**ÜBUNGSTEXT**
· · · ·
Fliegende Steine, Messerstecherei und ein schwerverletzter Teenager – es waren verstörende Bilder am Samstag in Zürich.
Bei einem Einsatz am Seebecken wurden Polizei und Sanität von Vermummten attackiert. Hunderte Mitläufer solidarisierten sich mit den Angreifern. Die Polizei musste Gummischrott, Tränengas und Wasserwerfer einsetzen, damit sie überhaupt zu den Verletzten vordringen konnte.
Dirk Baier, Leiter des Instituts für Delinquenz und Kriminalprävention der Zürcher Hochschule für Angewandte Wissenschaften, erklärt den massiven Gewaltausbruch.
SRF News: Eine Attacke von rund 300 Personen gegen die Polizei – was steckt da dahinter?
Dirk Baier: Das war ein relativ seltenes Ereignis. Aber es markiert aus meiner Sicht nicht eine neue Qualität oder eine neue Entwicklung von Gewalt. Das hat es schon immer mal wieder gegeben. Wenn viele junge Männer alkoholisiert unterwegs sind, kann es unter Umständen zu einer solchen Gewalteskalation kommen. Wir sollten diesen Anlass nun nicht dazu verwenden, um zu sagen, dass hierzulande einiges falsch laufe oder dass es in der Schweiz ein Gewaltproblem gebe. Dem ist nicht so.
Über 200 Menschen solidarisierten sich mit den Randalierern und attackierten die Polizei und sie sagen, das sei kein neues Phänomen?
· · · ·
**DATENZEILEN**
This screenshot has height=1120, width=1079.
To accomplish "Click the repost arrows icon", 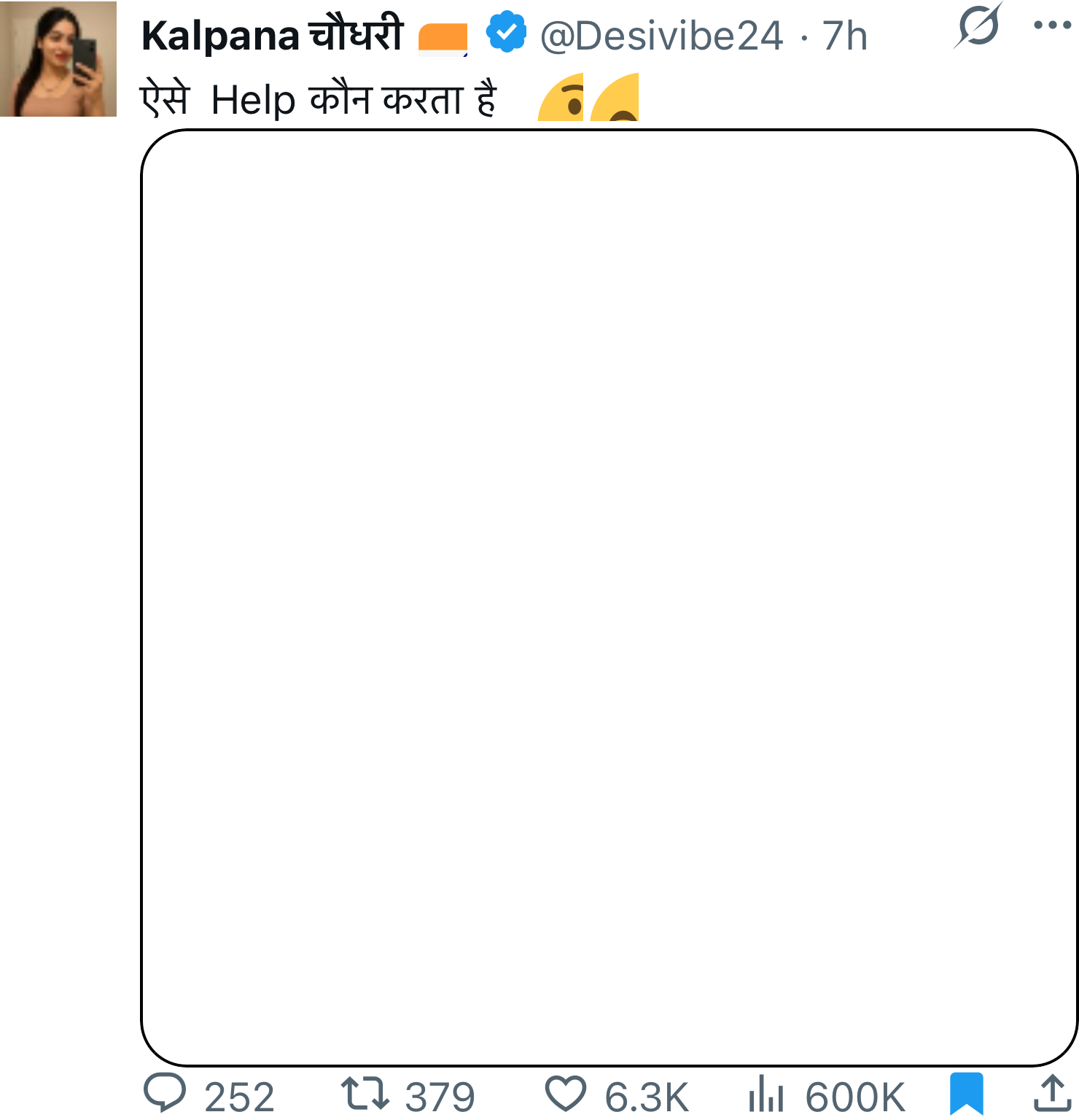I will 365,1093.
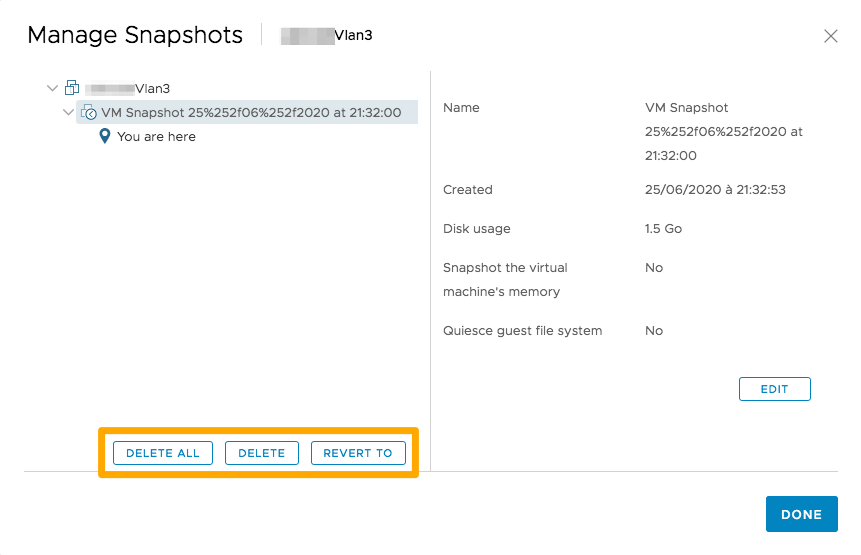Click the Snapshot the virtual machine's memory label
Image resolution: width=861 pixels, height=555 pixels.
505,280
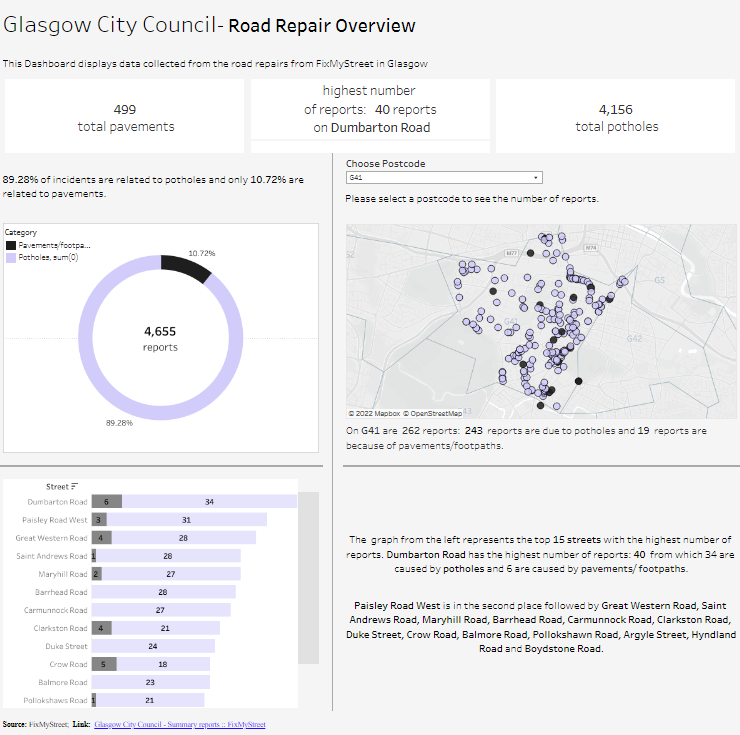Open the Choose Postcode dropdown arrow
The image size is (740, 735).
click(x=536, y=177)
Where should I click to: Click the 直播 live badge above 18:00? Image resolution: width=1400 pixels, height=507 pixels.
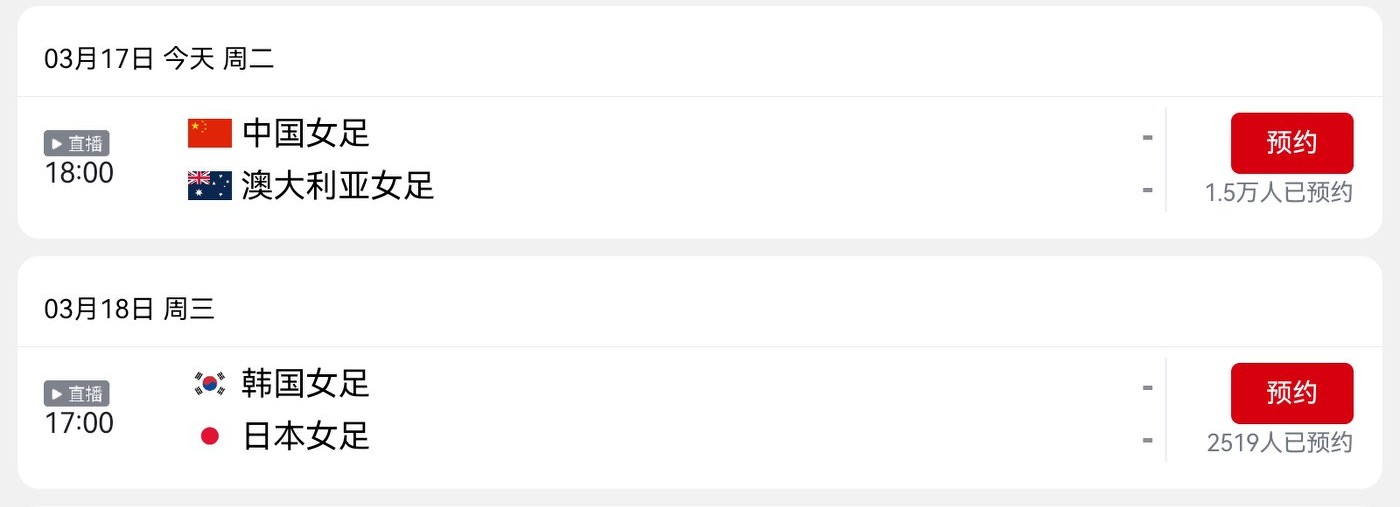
· · · ·
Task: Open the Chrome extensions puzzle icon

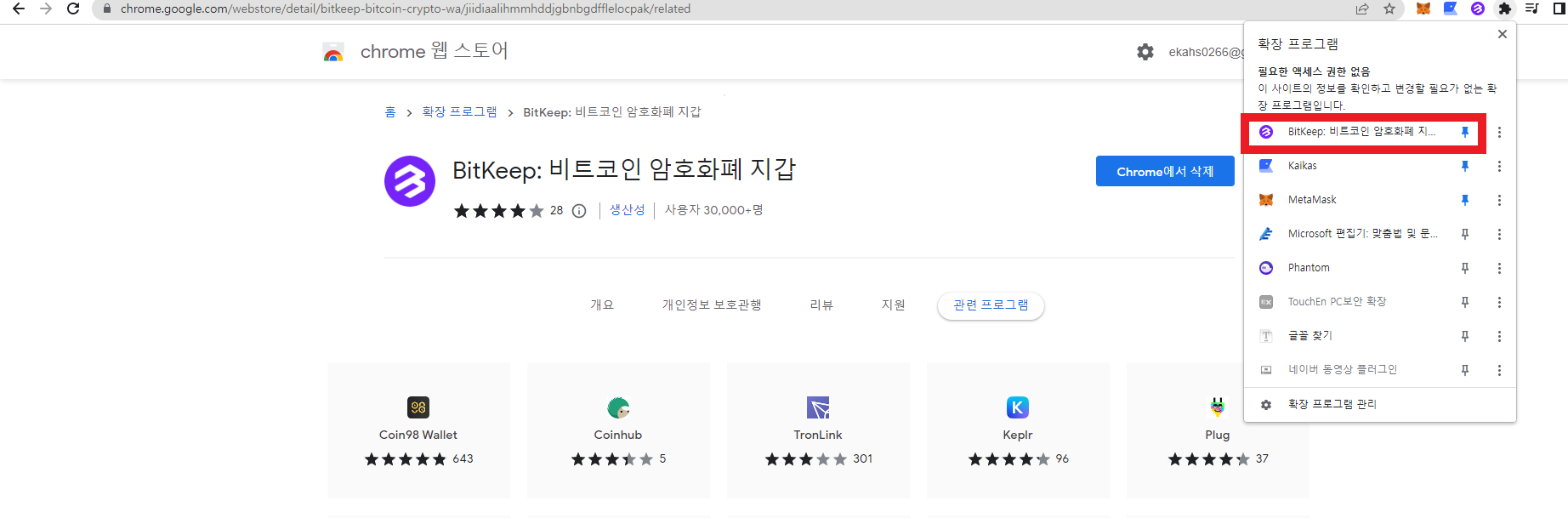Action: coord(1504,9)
· · · ·
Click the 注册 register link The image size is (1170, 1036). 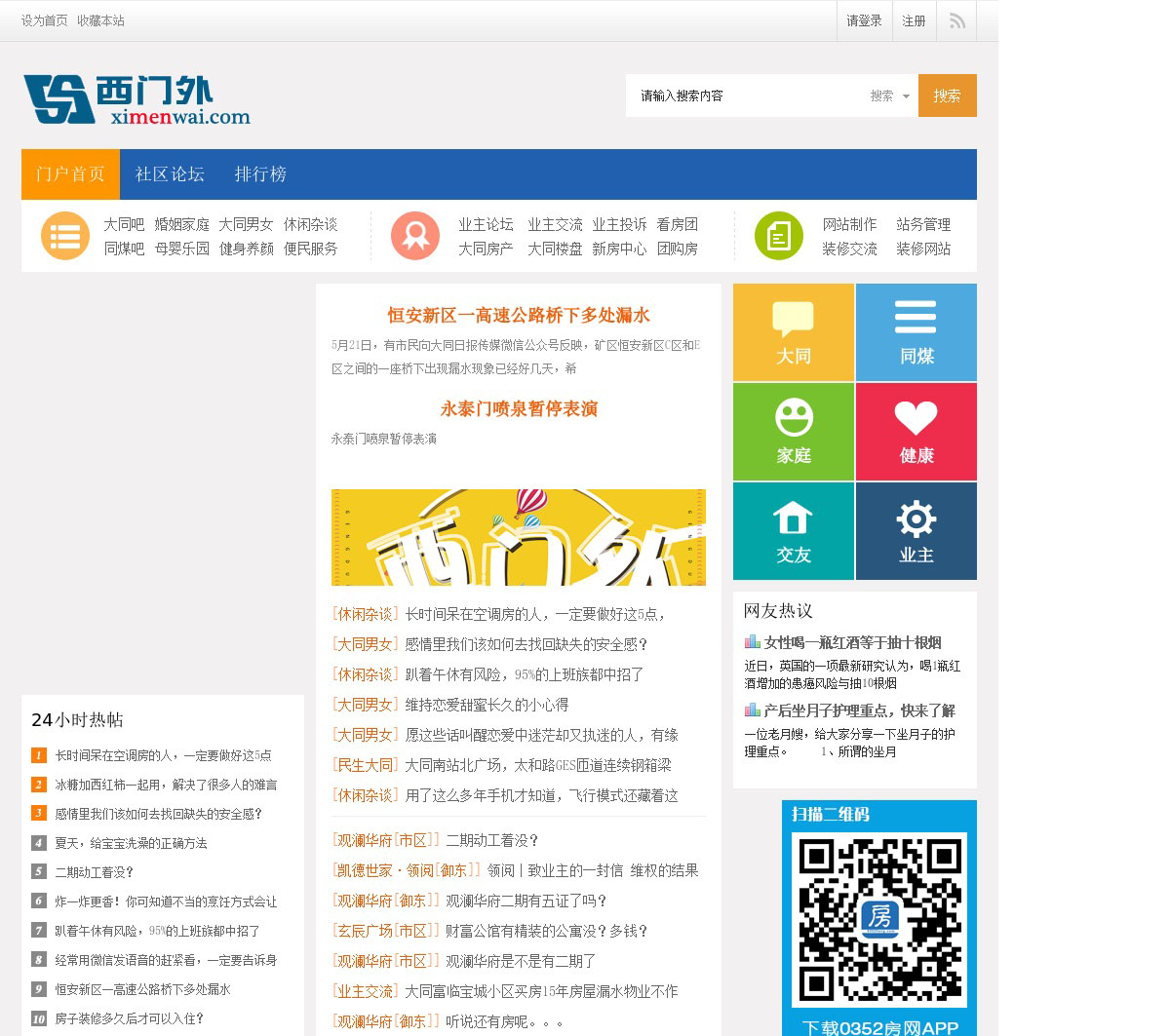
· · · ·
**AUFGABE**
Schreib den Text über den Gewaltausbruch am Zürcher Seebecken nach seinem letzten Satz weiter.

**ANTWORT**
Dass es aus Gruppen heraus zu Gewalt kommt, dass sich junge Menschen gegenseitig aufschaukeln und Dinge tun, die sie alleine nie tun würden, ist nicht neu. Bei Fussballspielen sind solche Auseinandersetzungen schon seit den 1990er-Jahren bekannt.
Es ist an der Zeit, sich die Entwicklungen noch kritischer anzuschauen.
Das Phänomen sollte jetzt dennoch zum Anlass genommen werden, um sich zu fragen, ob gerade im Raum Zürich die Jugendlichen noch gut erreicht werden oder ob sie sich übermässig stark mit gewissen Fussballvereinen identifizieren und dies vielleicht auch als Vorwand nehmen, Gewalt auszuüben. Ich glaube, es ist an der Zeit, sich die Entwicklungen noch kritischer anzuschauen und mögliche Gegenstrategien zu entwickeln.
Wie könnten solche Gegenstrategien aussehen?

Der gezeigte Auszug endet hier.